• Exercise 1: Output the part of the traffic-count passage starting with "In this section, we" and going on through "day between 16:00−16:15.", copied word for word.
• Exercise 2: Carry on the passage about traffic asymmetry and volume from the point where it stops, writing the next part.

In this section, we describe our methodologies for the automated analysis of traffic counts. We start with some notations.

The notations \(x_{i}^{(j)}\) and \(y_{i}^{(j)}\) are used for the number of vehicles per the *i*:th *time slot* and at the *location**j*, *j*=1,…,6. The \(x_{i}^{(j)}\) always indicates the number of vehicles that enter the AoI and \(y_{i}^{(j)}\) always refers to exiting vehicles. Since all locations are handled in a similar way, the location index ^{(j)} is sometimes dropped in the notation unless different locations are considered simultaneously. The time of the *i*:th slot is denoted by *t*_{i} with the interpretation that the time stamp represents the end time of the slot. For example, *t*_{i}=16:15 refers to the number of vehicles observed at the given day between 16:00−16:15.

### 4.1 Transformation of the data

At each location *j* we study the transformed data

$$ \left(x_{i}^{(j)},y_{i}^{(j)}\right)\mapsto\left(x_{i}^{(j)}-y_{i}^{(j)},x_{i}^{(j)}+y_{i}^{(j)}\right) $$

(1)

The transformation (1) is bijective

$$\left\{\begin{array}{l} x_{i}+y_{i}=v_{i}\\ x_{i}-y_{i}=z_{i}\\ \end{array}\right. \text{if and only if}\; \left\{\begin{array}{l} x_{i}=(v_{i}+z_{i})/2\\ y_{i}=(v_{i}-z_{i})/2\\ \end{array}\right. $$

so there is no loss of information in this step. The difference *z*_{i}=*x*_{i}−*y*_{i} is called the (traffic) *asymmetry* and the sum *v*_{i}=*x*_{i}+*y*_{i} is called the (traffic) *volume*. Since *x*_{i}≥0 and *y*_{i}≥0 the inequality −*y*_{i}≤*z*_{i}≤*x*_{i} always holds. Due to limited space, in this paper we concentrate on applications of asymmetry but the same methodology framework can be applied to volumes as well. Figure 2 shows a scatter plot example of the transformation (1). The data in Fig. 2 consist of the first 10 000 available pairs \(\left (x_{i}^{(j)},y_{i}^{(j)}\right)\) from location *j*=Tampella.

• Information provided:
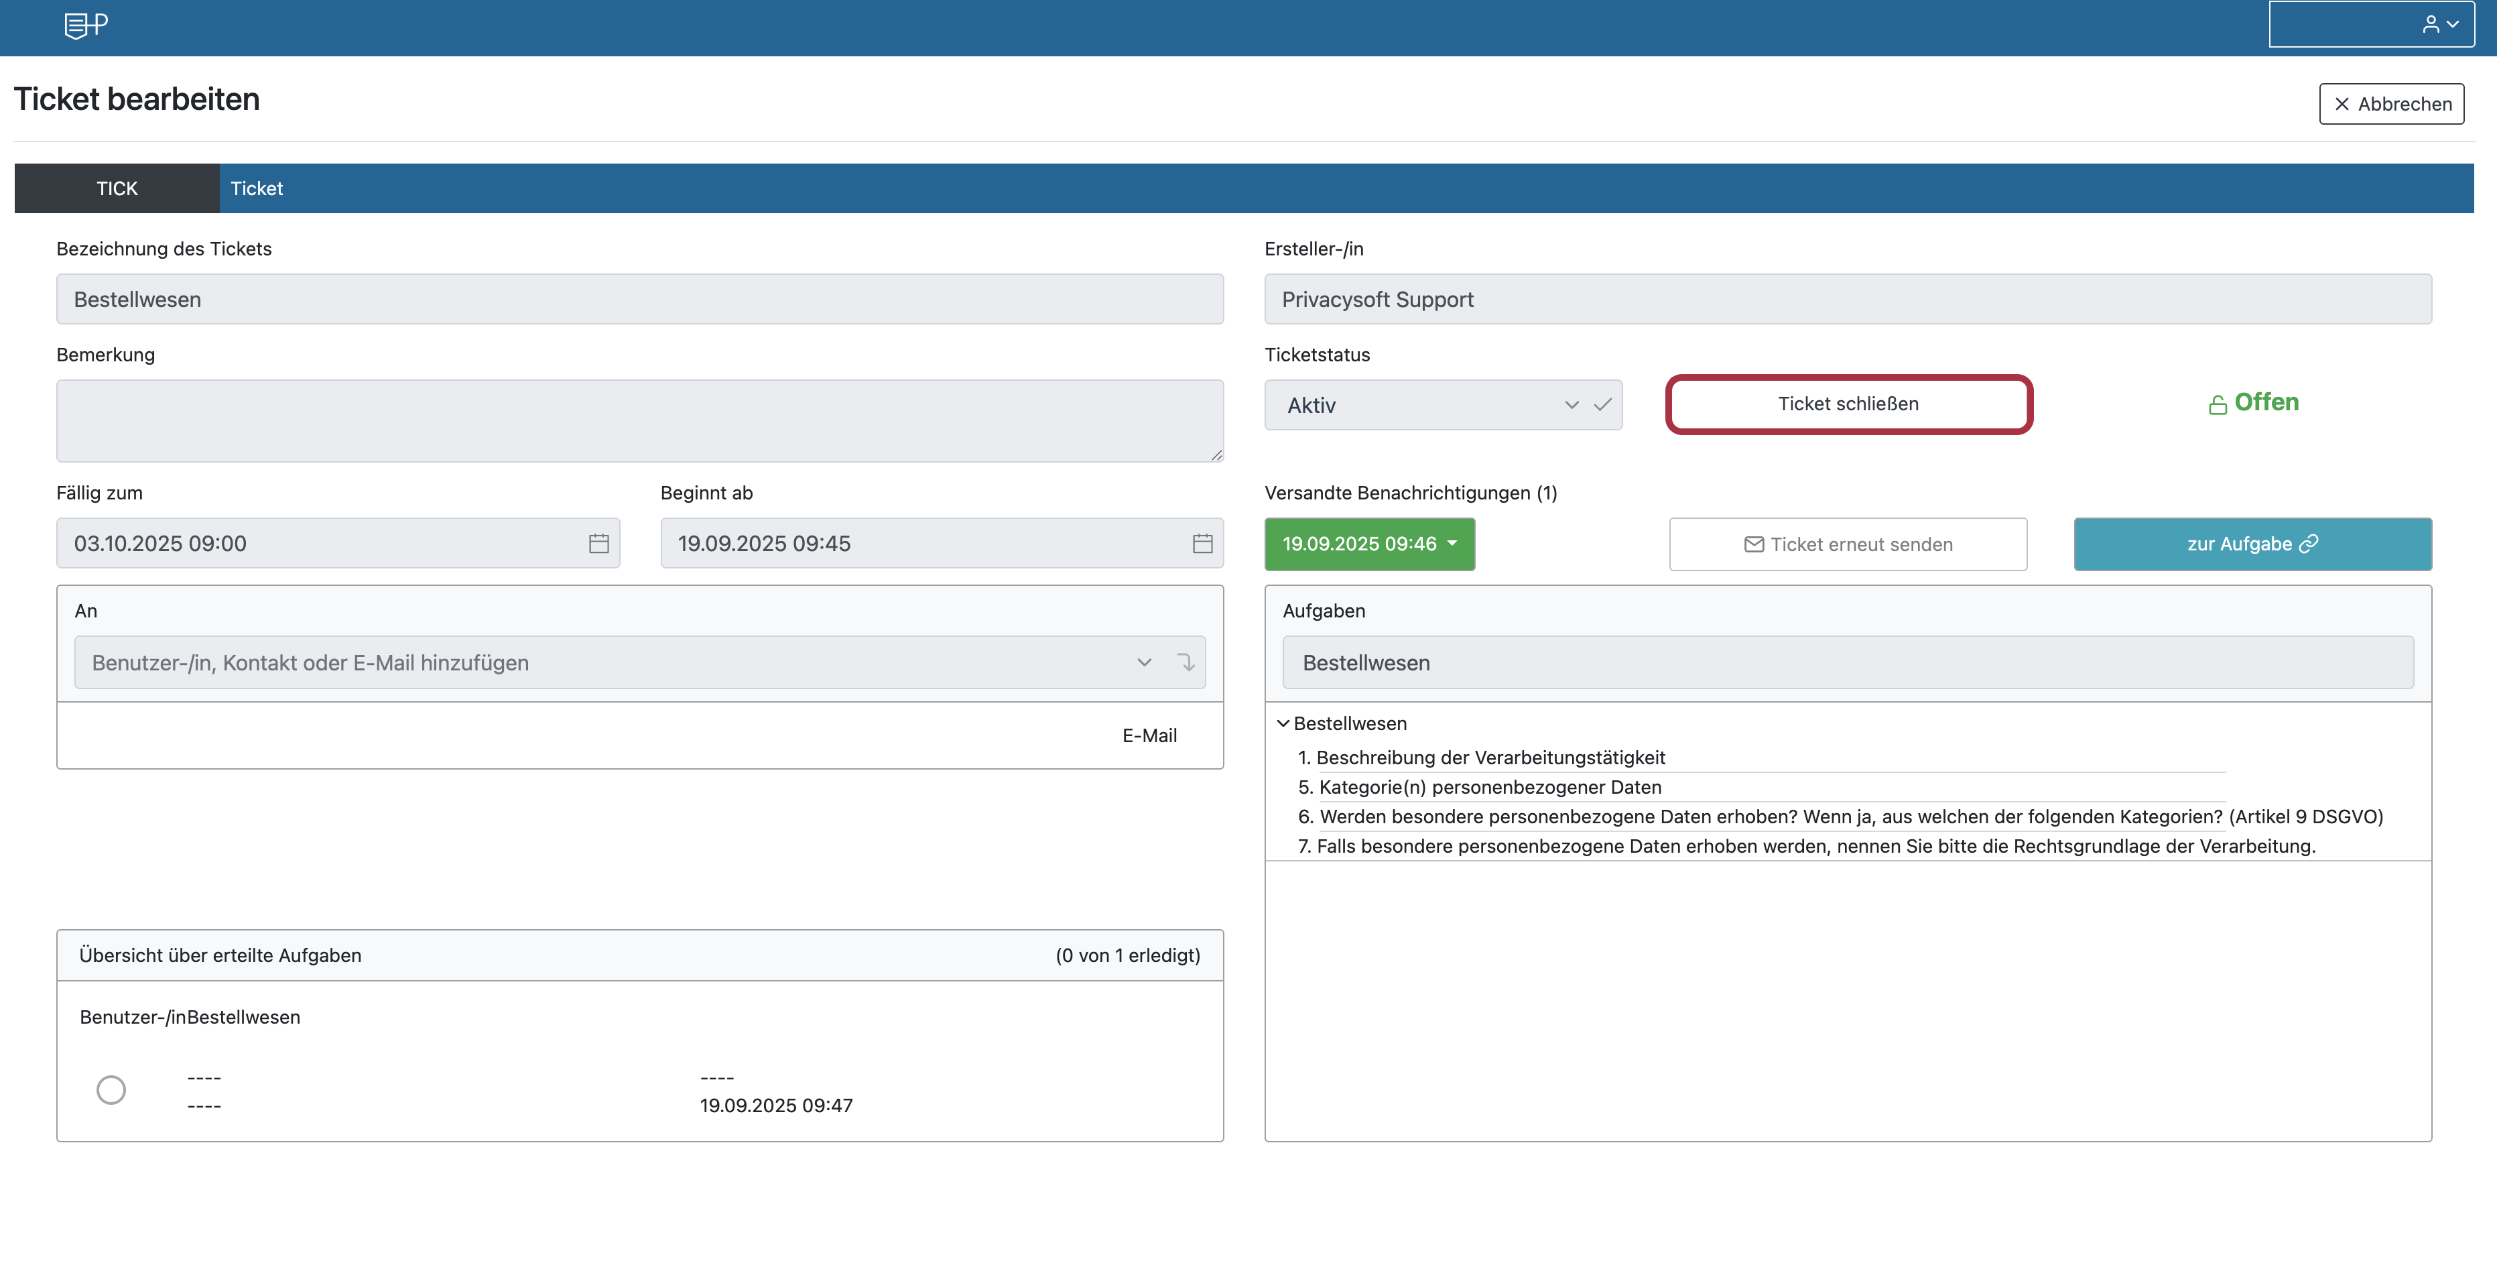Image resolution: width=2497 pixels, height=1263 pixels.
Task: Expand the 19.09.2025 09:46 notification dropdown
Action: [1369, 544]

• Task response 1:
In this section, we describe our methodologies for the automated analysis of traffic counts. We start with some notations.

The notations \(x_{i}^{(j)}\) and \(y_{i}^{(j)}\) are used for the number of vehicles per the *i*:th *time slot* and at the *location**j*, *j*=1,…,6. The \(x_{i}^{(j)}\) always indicates the number of vehicles that enter the AoI and \(y_{i}^{(j)}\) always refers to exiting vehicles. Since all locations are handled in a similar way, the location index ^{(j)} is sometimes dropped in the notation unless different locations are considered simultaneously. The time of the *i*:th slot is denoted by *t*_{i} with the interpretation that the time stamp represents the end time of the slot. For example, *t*_{i}=16:15 refers to the number of vehicles observed at the given day between 16:00−16:15.

• Task response 2:
If \(z_{i}^{(j)}=x_{i}^{(j)}-y_{i}^{(j)}>0\), the number of the vehicles inside the AoI increased during the time slot *t*_{i} at location *j* and, if \(z_{i}^{(j)}<0\), the number of the vehicles inside decreased. Thus, asymmetry is a measure of excess/shortfall at location *j* during the time slot *t*_{i} when the AoI is considered as a reservoir of vehicles. If \(z_{i}^{(j)}\approx 0\) then, no matter how big the volume \(x_{i}^{(j)}+y_{i}^{(j)}\) is, the total of the vehicles inside AoI is not essentially affected by the traffic at *j*. Another justification behind this transformation is explained in Section 4.4. In [18] the asymmetry and the volume transform were utilized with a similar data but in a different problem set-up.

### 4.2 The Normal distribution as a baseline model

The empirical distributions of the asymmetries *z*_{i} (and volumes) are typically unimodal, symmetric, light tailed and well approximated by the normal distribution. This is not a coincidence since the observed asymmetry values *z*_{i} at any location *j* and at any time *t*_{i} can be considered as sums of large number of possibly slightly correlated random variables with bounded small variances. The *Central Limit Theorem (CLT)* dictates that the distributions of *z*_{i} should be approximately normally distributed [19]. Therefore, the normal distribution will be used as *a baseline model* for the asymmetries.

In an automated analysis, the parameters of the normal distribution model must be estimated in a robust manner. The reason for this is that the CLT-based argument for the normal distribution model covers only non-mixed cases. The observed data includes also observations that are mixed in the sense that any incident that restricts traffic anywhere nearby a loop detector can increase or decrease the number of observed vehicles in the detector. Thus, the observed data is *a mixture* of *at least two* qualitatively different sources of randomness and the use of ordinary sample means and sample variances is not justified for data from contaminated distributions, see [20] for further reasons. The next section discusses some technical details about robust estimation used in the proposed framework.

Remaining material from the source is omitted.